Lois Law Firm recently secured a favorable Board Panel Decision, which affirmed a trial win in which the claimant had been found to have no disability and no permanency to the neck and back, as well as 0% SLUs for the right arm, right hand, right leg, left foot, and right foot. This case had a very high potential exposure based on the amount of injuries the claimant had sustained, but we were able to secure a finding of no permanent injuries to any of the established sites. This case was established for injuries to the bilateral knees, left hip, neck, back, right elbow, right wrist, right hip, and bilateral ankles.
Claimant’s treating physician submitted a C-4.3 finding the following SLUs: 76% left hip, 60.8% right hip, 47.5% left knee, 20% right knee, 27.5% right hand, 7.5% right elbow. In an attachment, he assessed a 22.5% SLU for the right foot.

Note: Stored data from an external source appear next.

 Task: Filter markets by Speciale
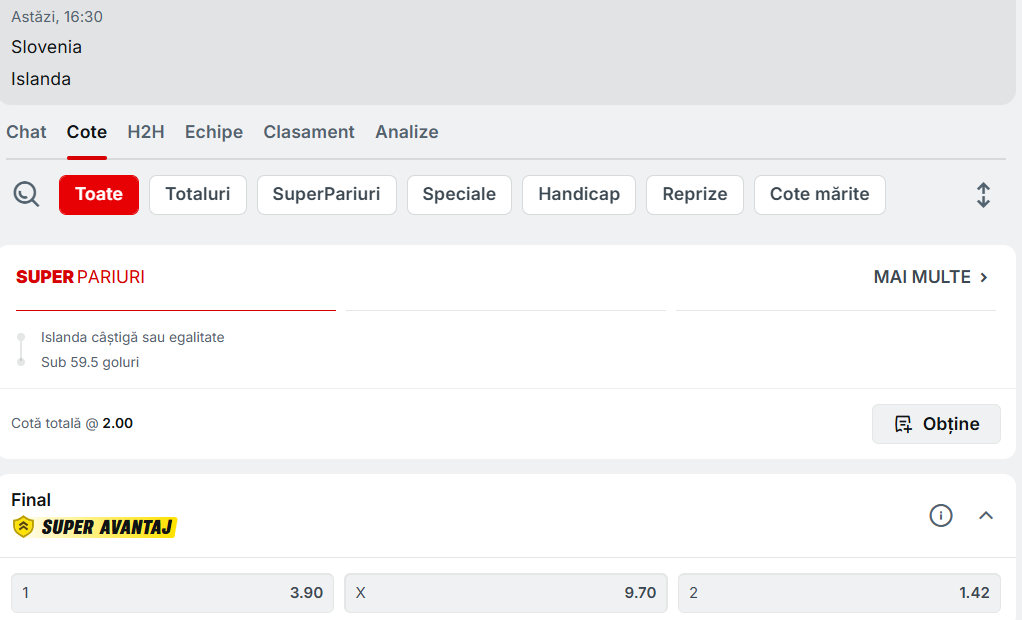pos(459,195)
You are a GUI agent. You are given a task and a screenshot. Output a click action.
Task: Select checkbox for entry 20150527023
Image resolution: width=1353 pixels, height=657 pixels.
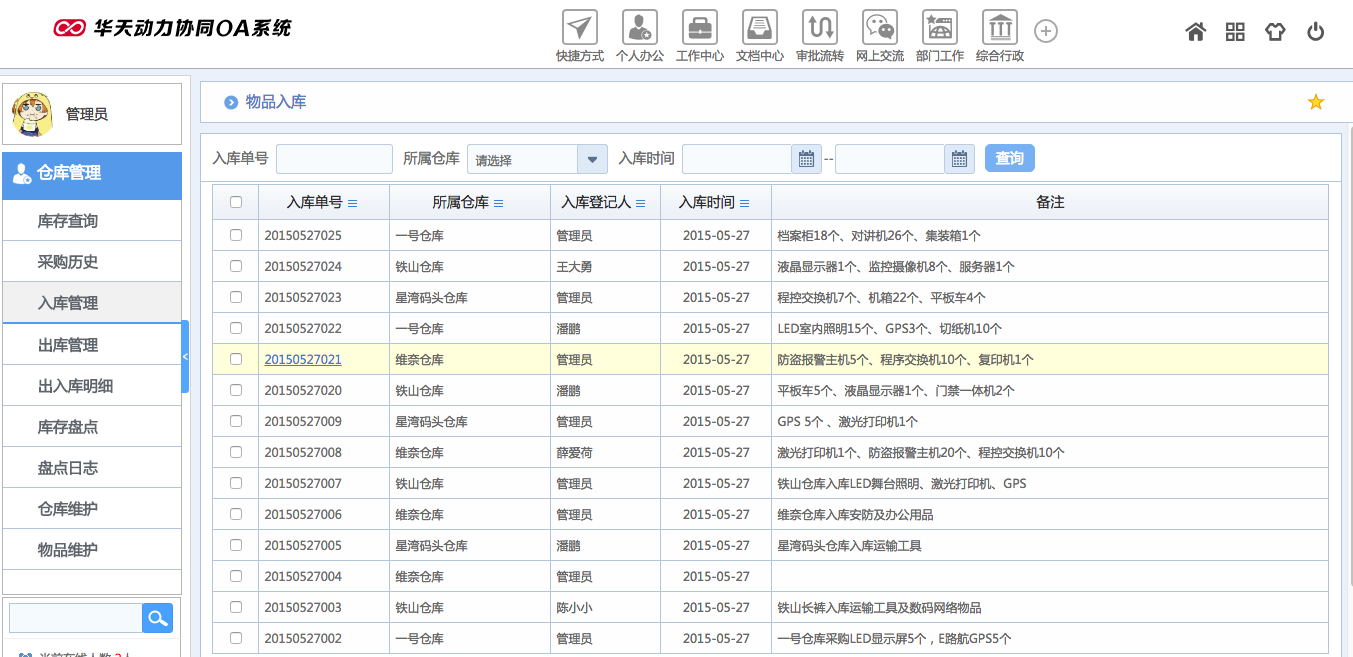[x=236, y=297]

The doctor then issued an apportionment opinion for the SLUs: for the right hand he apportioned 30% to the 2016 accident and 70% to 2018; for the right elbow he apportioned 40% to 2016 and 60% to 2018; for the right hip he apportioned 40% to the 2012 accident and 60% to 2018; for the left hip he apportioned 60% to the 2012 accident and 40% to 2018; for the right knee he apportioned 20% to 2012 and 80% to 2018; for the right foot he apportioned 45% to 2012 and 55% to 2018. In the claimant’s 2012 claim, the doctor’s C-4.3 assessed a SLU of 60% for each hip and 25% for the right foot. In his C-4.3 from February of 2017, he assessed a SLU of 60% for the left hip, 73% for the right hip and 25% for the right foot. In the 2012 claim, the claimant was awarded SLUs of 55% for the right leg, 12.5% for the left leg, and 12.5% for the right foot. In the 2016 claim, the doctor’s C-4.3 assessed a SLU of 50% for the right shoulder, 12.5% for the right elbow (62.5% total for the right arm), 40% for the left shoulder, and 45% for the right wrist. In the 2016 claim, the claimant was awarded SLUs of 12.5% for the right arm, 7.5% for the right hand, and 7.5% for the left arm. Therefore, we determined an IME cover letter would be necessary to combat these high SLU findings and to attack the treating physician’s credibility, using targeted questions that highlighted discrepancies in the treating physician’s reports.
We then wrote the IME cover letter, which covered several workers’ compensation claims and civil claims, as well as the substantial amount of medicals involved in this case and surveillance video of the claimant. Our IME for this claim found that the claimant had reached maximum medical improvement. The IME doctor opined that the claimant had a medical impairment Class 2, Severity Ranking A to the cervical and lumbar spine. He also concluded that the claimant has 0% Schedule Loss of Use for the right elbow, right wrist, bilateral hips, bilateral knees, and bilateral ankles. He further noted that there is no ongoing causally related orthopedic disability and that the Claimant is able and has gone back to work full-time with no restrictions (the claimant had missed less than a week of work for this claim).
During deposition, the treating physician proved to give highly incredible opinions, including a 120% SLU finding for the left leg, while our IME doctor testified coherently and in accordance with his report. We drafted an extremely persuasive summation brief, which formed the basis of my argument at the trial. At the trial we were able to successfully argue that the treating physician’s opinions were not credible and that they did not abide by the Impairment Guidelines. We were also able to highlight the ways that our IME doctor was the most credible doctor in the case, by emphasizing the ways that he utilized the Impairment Guidelines, including his use of a goniometer, taking three range of motion measurements for each site, including the contralateral sites, and how his range of motion findings fit squarely with what the Guidelines projected. In finding in our favor, the Law Judge explained that the treating physician’s testimony and reports were completely lacking in credibility. He noted that the claimant had received substantial SLU awards to the right leg (55%), left leg (12.5%) and right foot (12.5%) in her 2012 claim. He also noted that the claimant had SLU awards to the right hand (7.5%), right arm (12.5%), and left arm (7.5%) under her 2016 claim. The Law Judge further explained that the claimant had only lost one week or so from work and continues to work in her pre-accident capacity and did not undergo any surgery. He further pointed out that there was no basis whatsoever for the treating physician’s SLU findings as they relate to this case despite his effort to apportion these findings to an earlier case or cases. The Law Judge found the IME doctor to be an experienced orthopedic surgeon who found normal range of motion findings for all sites and no disability or SLU findings on a causally related basis to all sites.
Claimant’s counsel then appealed these findings, and we filed a rebuttal brief, relying on our oral and written summation arguments. The Board Panel then affirmed the Law Judge’s findings. In its decision, the Board Panel echoed our arguments that the claimant’s treating physician was incredible and did not properly apply the Impairment Guidelines and that the IME doctor was the most credible doctor in this case.